KANIGARAN, Radar Bromo– Selama dua tahun terakhir, Pemkot Probolinggo belum menerima pendapatan asli daerah (PAD) dari pengelolaan Probolinggo Plaza.
Pihak pengelola, PT Amco Jaya Tri Tunggal Pramata tercatat menunggak pembayaran kontribusi tahunan sejak 2025 hingga 2026.
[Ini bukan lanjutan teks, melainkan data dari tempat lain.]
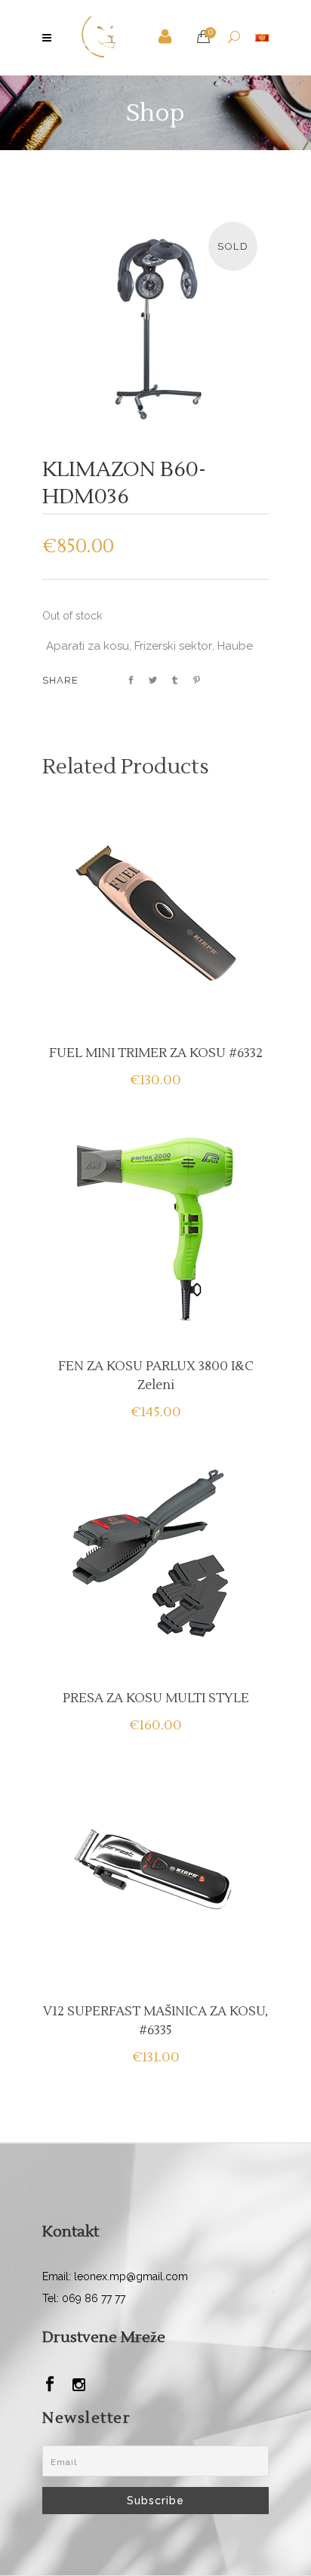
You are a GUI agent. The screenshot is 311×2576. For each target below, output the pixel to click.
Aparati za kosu (87, 646)
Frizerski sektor (173, 646)
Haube (235, 646)
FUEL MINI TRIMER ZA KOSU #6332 (156, 1053)
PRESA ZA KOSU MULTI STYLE (156, 1698)
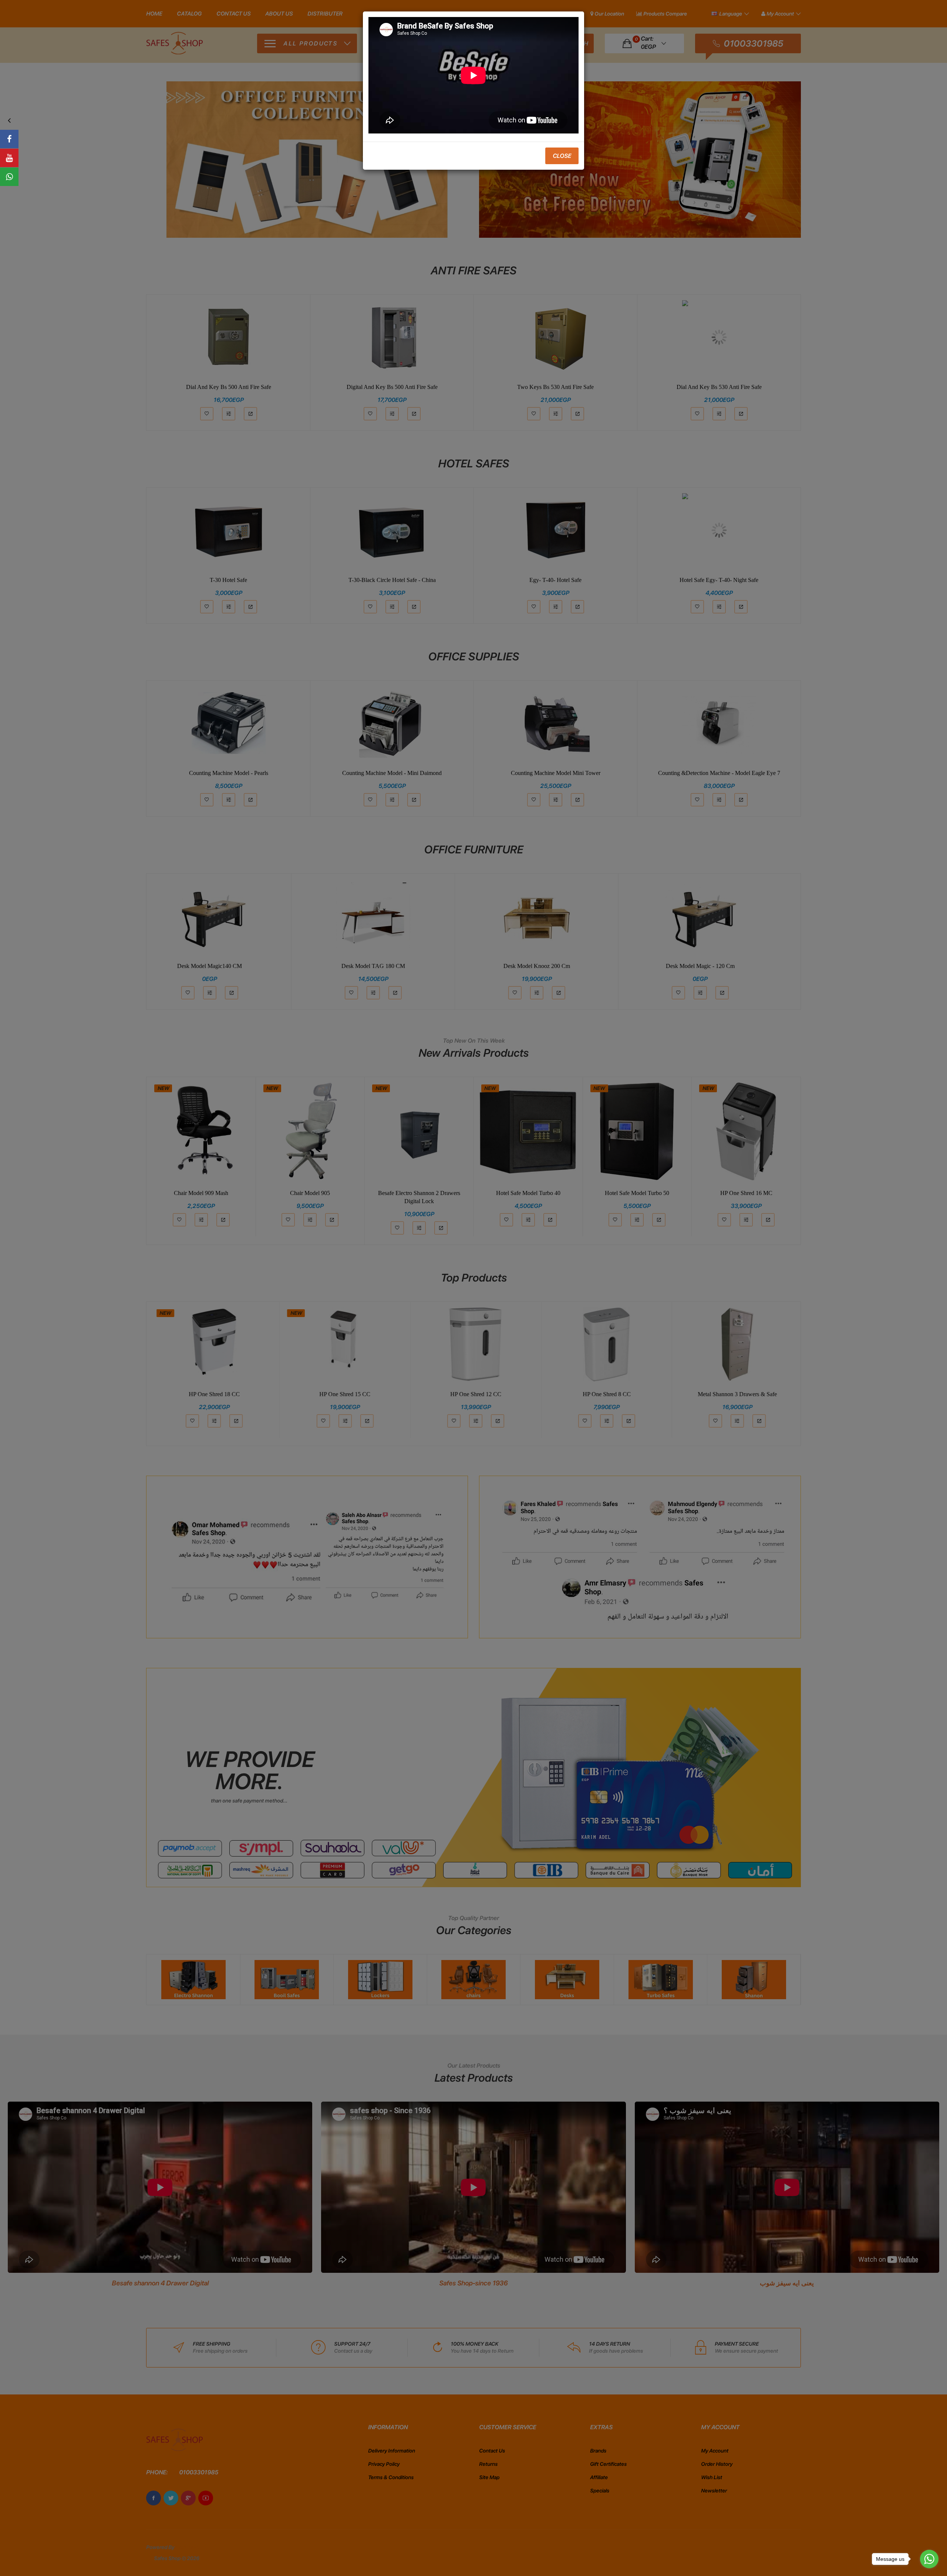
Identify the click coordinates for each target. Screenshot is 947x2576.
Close (562, 155)
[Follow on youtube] (9, 158)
Berdasarkan nota kesepahaman (MoU), PT Amco wajib menyetor kontribusi sebesar Rp 228 juta per tahun kepada Pemkot Probolinggo. Namun hingga kini, kewajiban tersebut belum dipenuhi untuk dua tahun berjalan.
Kepala Dinas Koperasi, Usaha Mikro, dan Perdagangan (DKUP) Kota Probolinggo Slamet Suwantoro mengatakan, pengelolaan Probolinggo Plaza masih berada di tangan pihak ketiga. Meski demikian, pembayaran kontribusi tahunan belum dilakukan.
“Tahun 2025 lalu Wali Kota memberikan dispensasi waktu pembayaran. Namun kewajiban tetap harus dipenuhi. Untuk 2026, juga harus tetap dibayar,” ujarnya.
Menurut Slamet, tunggakan terjadi karena pihak pengelola belum memperoleh pemasukan dari penyewa atau tenant.
Hingga kini, baik tenant di dalam maupun di luar plaza belum membayarkan biaya sewa kepada pengelola.
Baca Juga: Tenant Ruko Tak Kunjung Bayar Sewa, Pengelola Probolinggo Plaza Akui Merugi
Ia menjelaskan, kondisi tersebut berkaitan dengan putusan Pengadilan Tata Usaha Negara (PTUN) yang telah berkekuatan hukum tetap.
Putusan itu menegaskan izin penempatan tenant sebelumnya tidak lagi berlaku. Sehingga, penataan ulang harus mengikuti kebijakan pengelola saat ini.
“Informasinya sudah ada beberapa pelaku usaha yang bersedia membayar sewa. Namun kontribusi tahunan ke pemkot tetap belum dibayarkan,” katanya.
Menanggapi hal ini, Ketua Komisi II DPRD Kota Probolinggo Ryadlus Sholihin Firdaus meminta pemkot bersikap tegas dalam menagih kewajiban tersebut. Ia menegaskan kontribusi tahunan merupakan hak daerah yang telah diatur dalam MoU.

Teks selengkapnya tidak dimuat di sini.